Duplan Plomberie

01Réalisation

Contrôle d'une installation domestique lors d'une recherche de fuite
Après

02Le chantier

Détail du chantier

Appartement au deuxième étage d’un immeuble des années 1980, dans le huitième arrondissement. Une auréole progressait au plafond du voisin du dessous depuis trois semaines, sans qu’aucune trace d’humidité n’apparaisse dans le logement du dessus.

Le point de départ

Un premier artisan avait proposé d’ouvrir le plafond du logement inférieur pour « voir d’où ça vient ». Le syndic nous a consultés pour un second avis avant d’engager des travaux destructifs.

Nous avons commencé par le compteur du logement suspecté : index relevé, tous points d’eau fermés, deux heures d’attente. L’index avait bougé. La fuite était donc sur la partie sous pression, et dans ce logement.

La recherche

La caméra thermique n’a rien donné de net : la fuite était sur une alimentation d’eau froide, sans écart de température exploitable en surface. Nous sommes passés à l’écoute électro-acoustique, tôt le matin pour bénéficier du calme, ce qui a permis de circonscrire la zone à environ un mètre carré sous le carrelage du couloir.

Le gaz traceur a précisé le point. Alimentation coupée et vidangée, injection d’un mélange hydrogène-azote, puis détection en surface : le pic était net, à quarante centimètres du mur porteur, à l’aplomb d’une canalisation encastrée sans fourreau.

Durée totale de la recherche : deux heures quarante.

La réparation

Nous avons déposé quatre carreaux et ouvert la chape sur trente centimètres. Le cuivre présentait une perforation par abrasion, classique sur les alimentations noyées directement dans le béton : le tuyau travaille avec les variations de température, frotte contre le béton, et s’use jusqu’à percer.

Plutôt que de raccorder sur place un tronçon qui allait recommencer à frotter, nous avons abandonné la portion encastrée et repassé l’alimentation en apparent le long de la plinthe, sous cache. La reprise est ainsi accessible pour toute intervention future.

Le résultat

Quatre carreaux déposés au lieu d’un plafond ouvert. Le rapport de recherche, avec les relevés acoustiques et la localisation, a permis la prise en charge par l’assurance au titre de la garantie recherche de fuite, ainsi que la remise en état du plafond du voisin.

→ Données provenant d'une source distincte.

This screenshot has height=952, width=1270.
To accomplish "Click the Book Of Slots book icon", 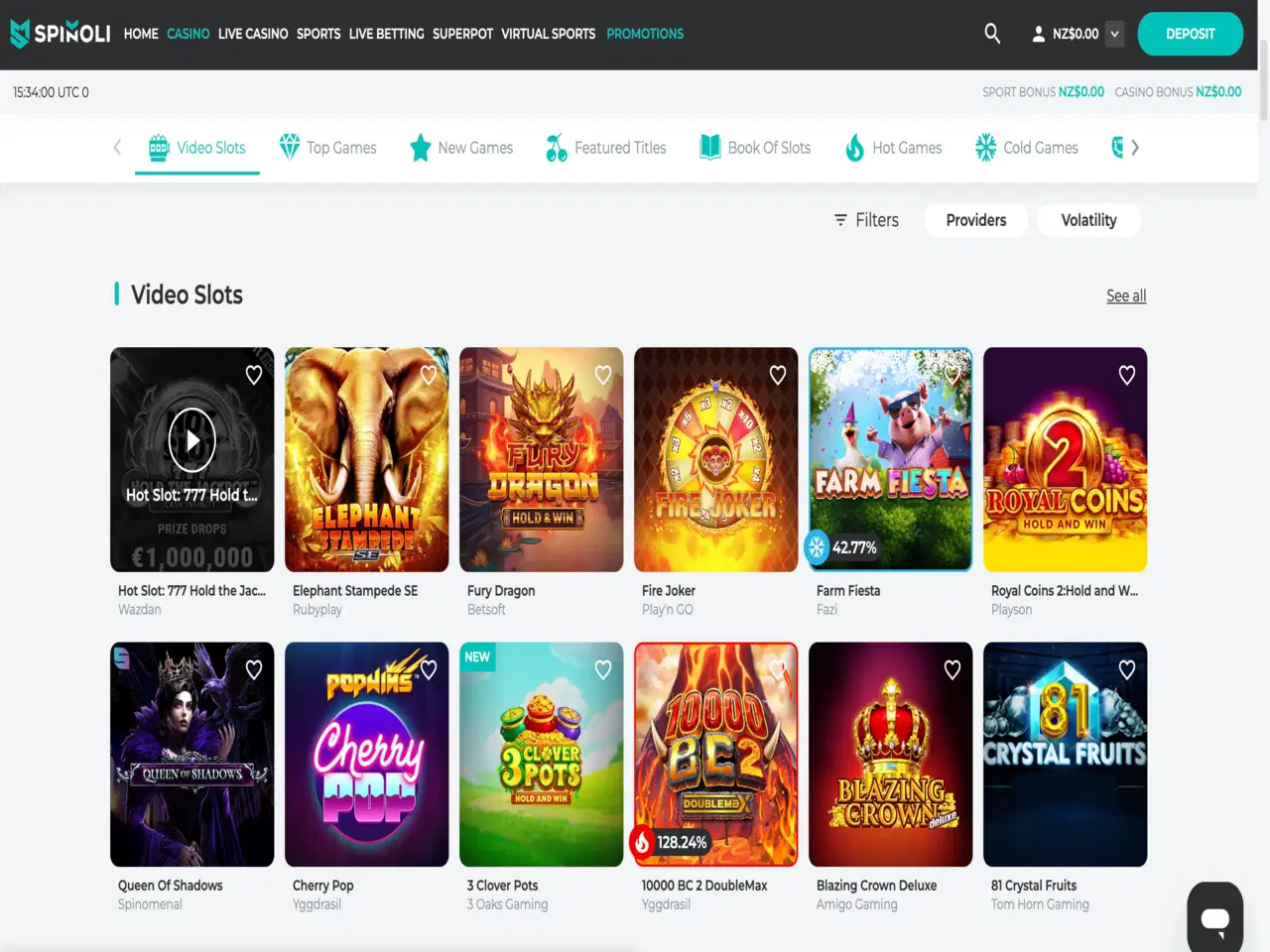I will tap(709, 148).
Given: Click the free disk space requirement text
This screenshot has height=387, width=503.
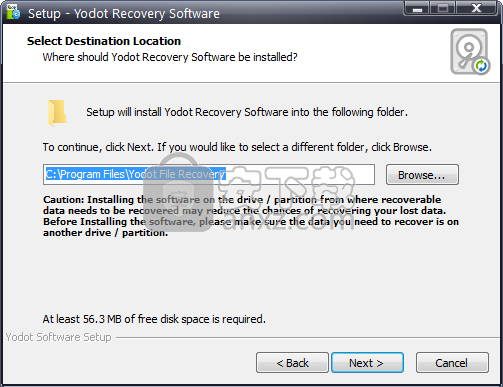Looking at the screenshot, I should click(154, 319).
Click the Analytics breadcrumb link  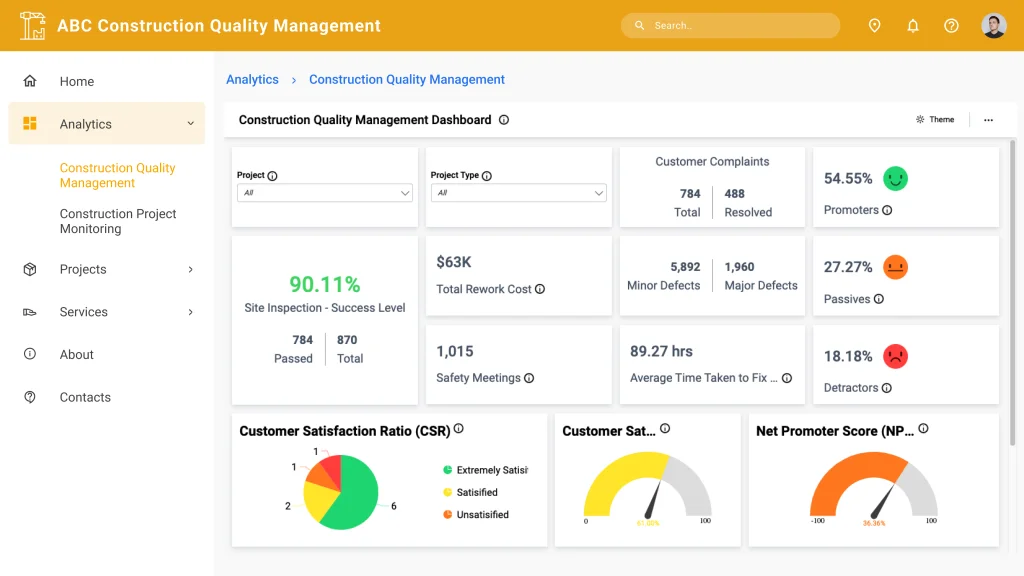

Le séchage du plancher a demandé cinq semaines avant la remise en peinture — nous avons insisté sur ce délai, une reprise anticipée cloquant systématiquement.

Ce que le voisin a évité

Le devis initial du premier artisan portait sur l’ouverture du plafond du logement inférieur : dépose du placo sur trois mètres carrés, recherche visuelle, puis reprise complète avec enduit, ponçage et peinture. Rien ne garantissait de tomber juste du premier coup, la fuite pouvant migrer sur plusieurs mètres avant d’apparaître. La recherche non destructive a coûté une fraction de cette somme et a désigné un point situé, en l’occurrence, dans l’appartement du dessus — à un endroit que l’ouverture du plafond n’aurait pas révélé.